Moreover, OpenAI bolstered its agreement with Oracle in July, committing to another 4.5GW of data center capacity. While the exact location for this expansion remains unspecified, Oracle, in partnership with Crusoe, is currently spearheading the development of the Stargate I data center in Abilene.
Market Reaction and Valuation Concerns
Oracle’s stock has surged over 31% in pre-market trading, currently hovering around the $76 mark. This price surge has raised concerns about the company’s valuation, now appearing unsustainably high for value-focused investors.

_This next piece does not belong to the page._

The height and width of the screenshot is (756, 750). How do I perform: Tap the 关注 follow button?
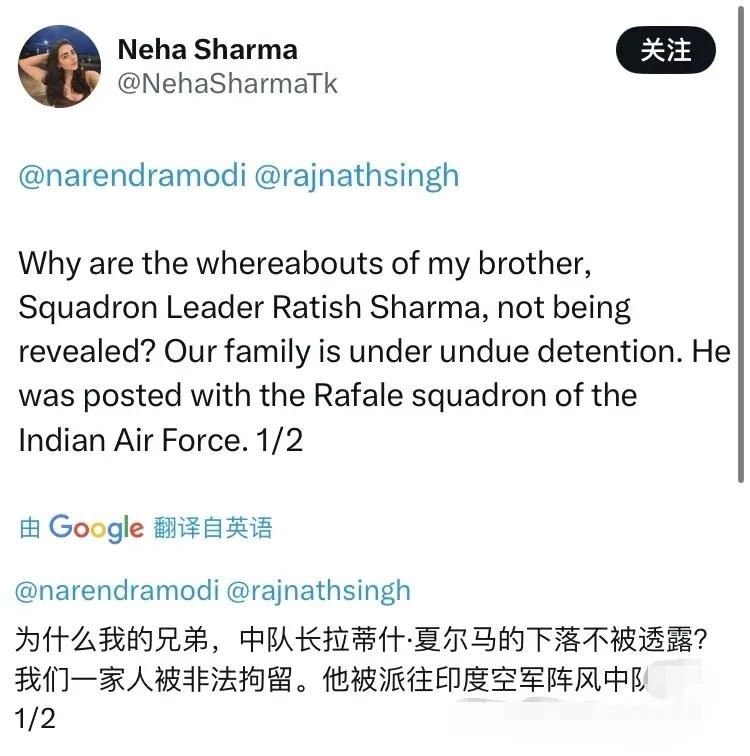click(x=666, y=50)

The momentum surrounding Oracle shares bears an uncanny resemblance to meme stock volatility, although it is driven by strong financial performance rather than speculative trends, as seen with companies like GameStop and AMC Entertainment.
Larry Ellison: The Wealth Battle
As a result of the stock’s impressive performance, Larry Ellison’s net worth has skyrocketed by approximately $70 billion, bringing it to around $364 billion—just shy of Elon Musk’s $384 billion, according to Bloomberg’s Billionaires Index. This scenario underscores the dynamic nature of tech leadership where a CTO could rival the wealth of a CEO. However, Ellison’s financial ascent may be short-lived in light of Musk’s impending $1 trillion pay package.